**How to complete this task:**
In the records below, the relevant part opens with the line containing "Select the Test storage" and closes with the line containing "Click the Frequency column header"; print that part exactly and only, without its pictures.

**Supplied material:**
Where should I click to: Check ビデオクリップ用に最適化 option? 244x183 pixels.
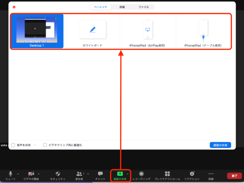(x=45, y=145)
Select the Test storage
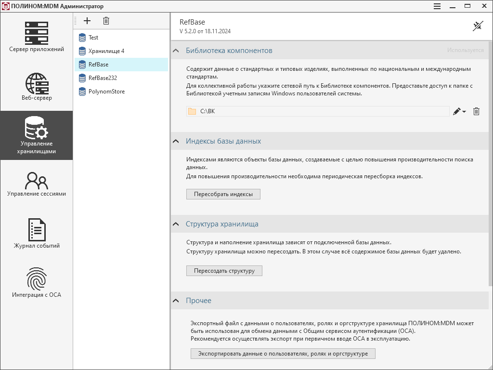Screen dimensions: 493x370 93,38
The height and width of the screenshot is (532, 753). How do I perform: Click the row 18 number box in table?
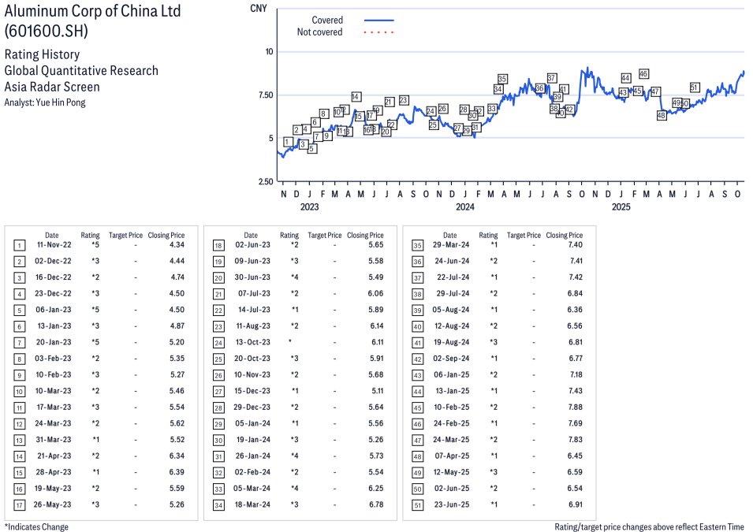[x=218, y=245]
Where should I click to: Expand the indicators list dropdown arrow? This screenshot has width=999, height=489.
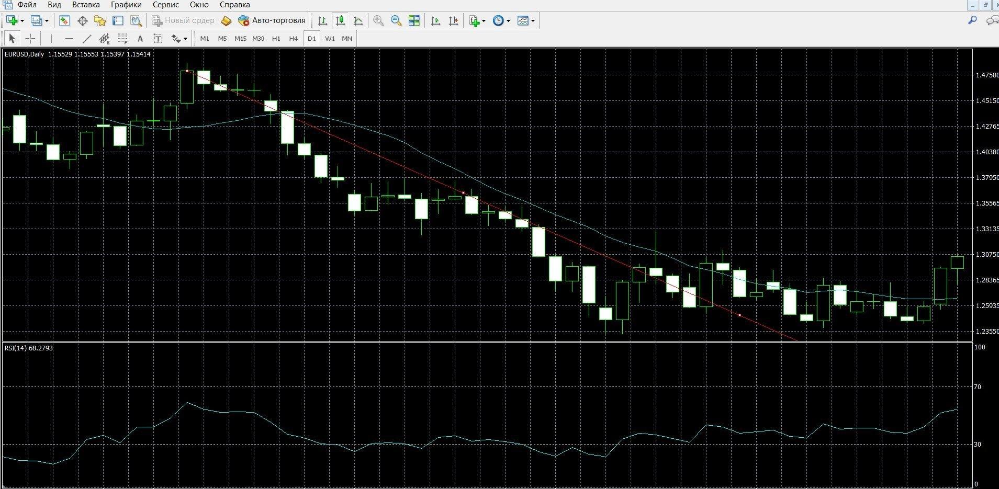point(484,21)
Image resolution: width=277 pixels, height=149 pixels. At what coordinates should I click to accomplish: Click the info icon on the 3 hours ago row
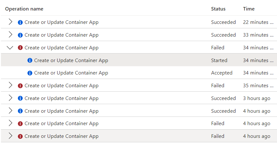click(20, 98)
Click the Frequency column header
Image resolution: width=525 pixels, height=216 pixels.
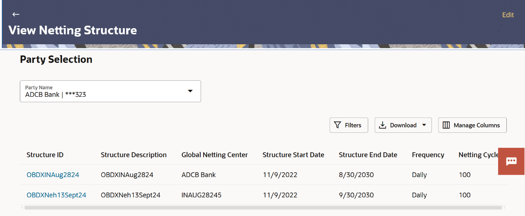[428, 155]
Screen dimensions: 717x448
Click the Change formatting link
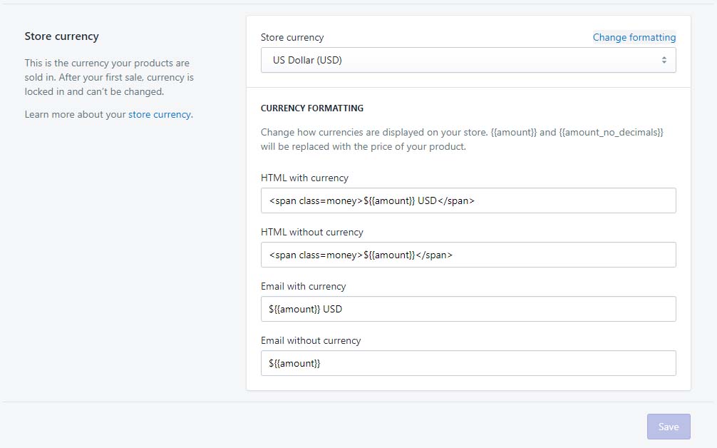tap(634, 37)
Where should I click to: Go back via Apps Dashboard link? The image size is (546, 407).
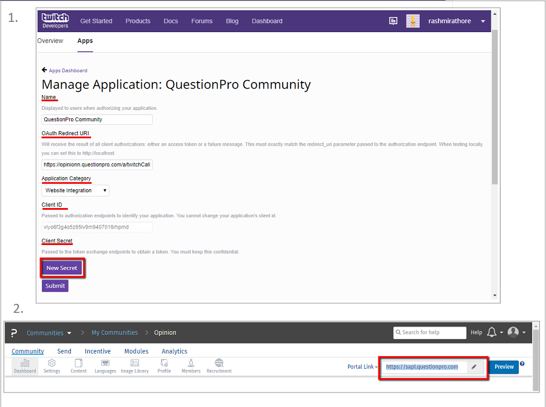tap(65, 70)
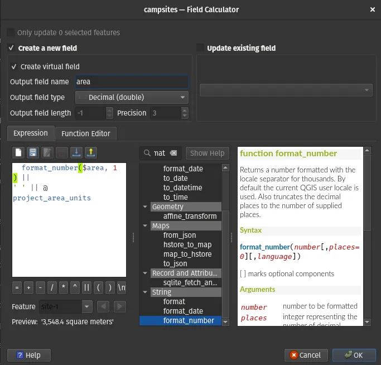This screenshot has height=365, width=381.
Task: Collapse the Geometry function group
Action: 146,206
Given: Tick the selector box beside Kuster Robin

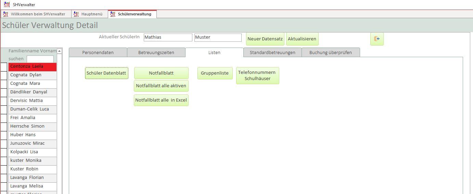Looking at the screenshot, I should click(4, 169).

...

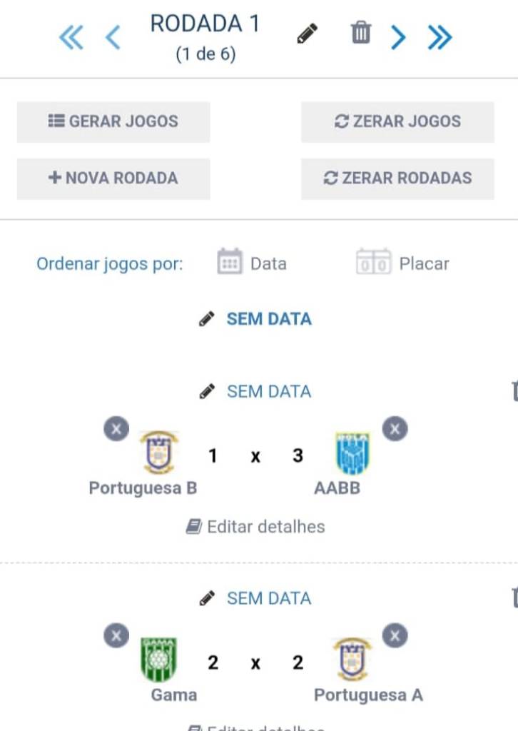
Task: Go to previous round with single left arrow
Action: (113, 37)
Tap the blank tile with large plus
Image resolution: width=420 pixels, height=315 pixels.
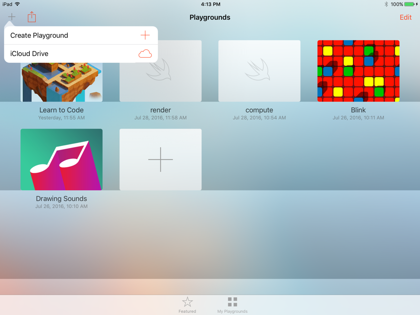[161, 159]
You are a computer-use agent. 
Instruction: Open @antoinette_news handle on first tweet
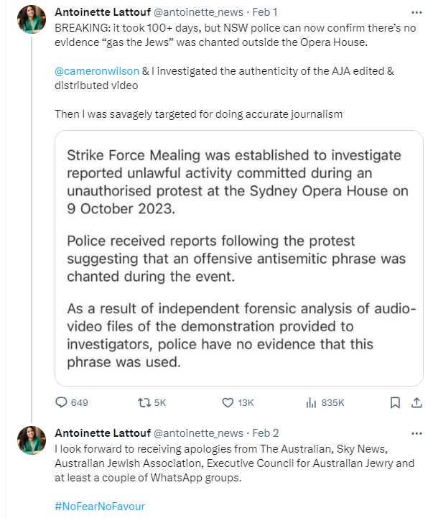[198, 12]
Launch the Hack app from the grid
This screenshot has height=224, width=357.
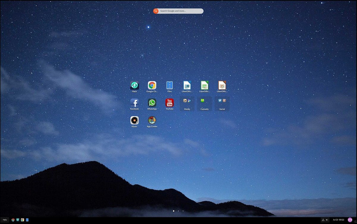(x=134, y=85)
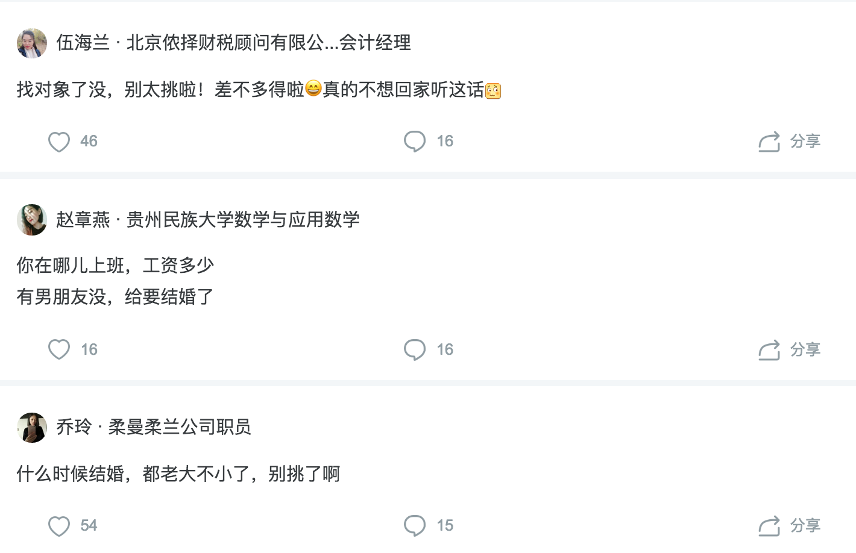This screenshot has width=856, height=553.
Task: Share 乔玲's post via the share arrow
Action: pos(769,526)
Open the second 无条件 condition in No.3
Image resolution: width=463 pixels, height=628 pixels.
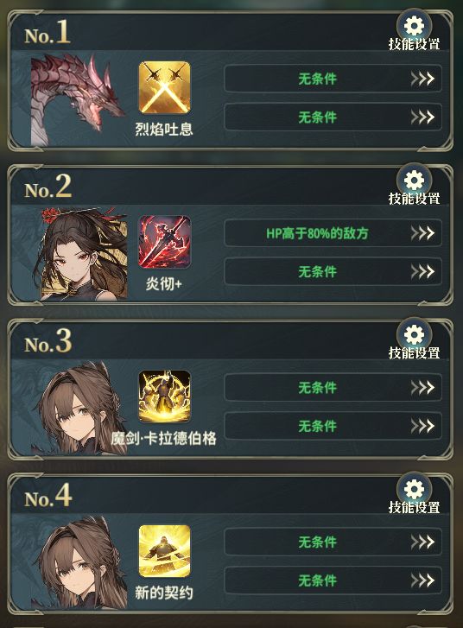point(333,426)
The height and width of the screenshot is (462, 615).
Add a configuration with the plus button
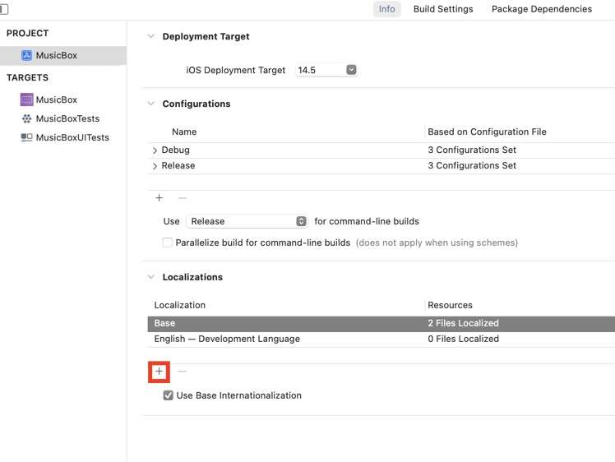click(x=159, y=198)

---

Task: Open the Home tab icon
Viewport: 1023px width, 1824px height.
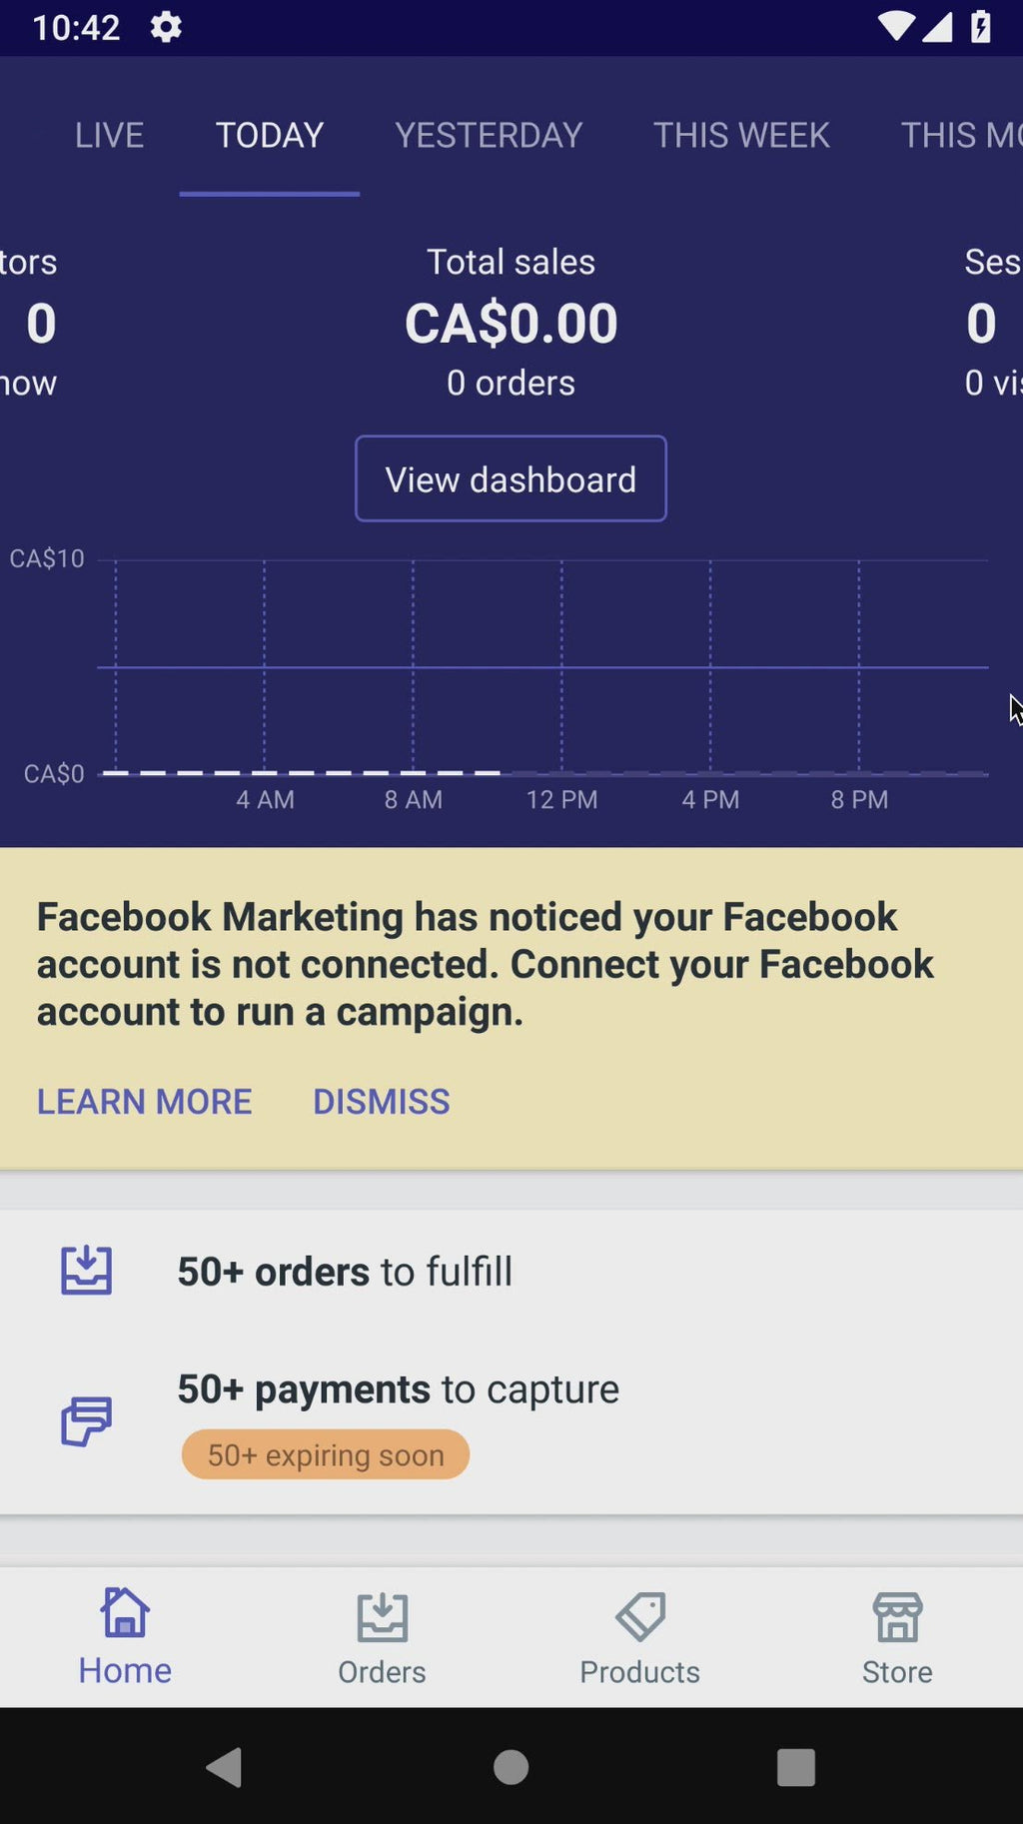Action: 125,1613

**Expected output:**
Select the Test storage
Screen dimensions: 493x370 93,38
The height and width of the screenshot is (532, 753). How do I perform: Click the row 18 number box in table?
[x=218, y=245]
Where should I click to: Expand the indicators list dropdown arrow? This screenshot has width=999, height=489.
point(484,21)
Image resolution: width=277 pixels, height=149 pixels. At what coordinates should I click to accomplish: Click the info icon on the 3 hours ago row
click(20, 98)
Click the Frequency column header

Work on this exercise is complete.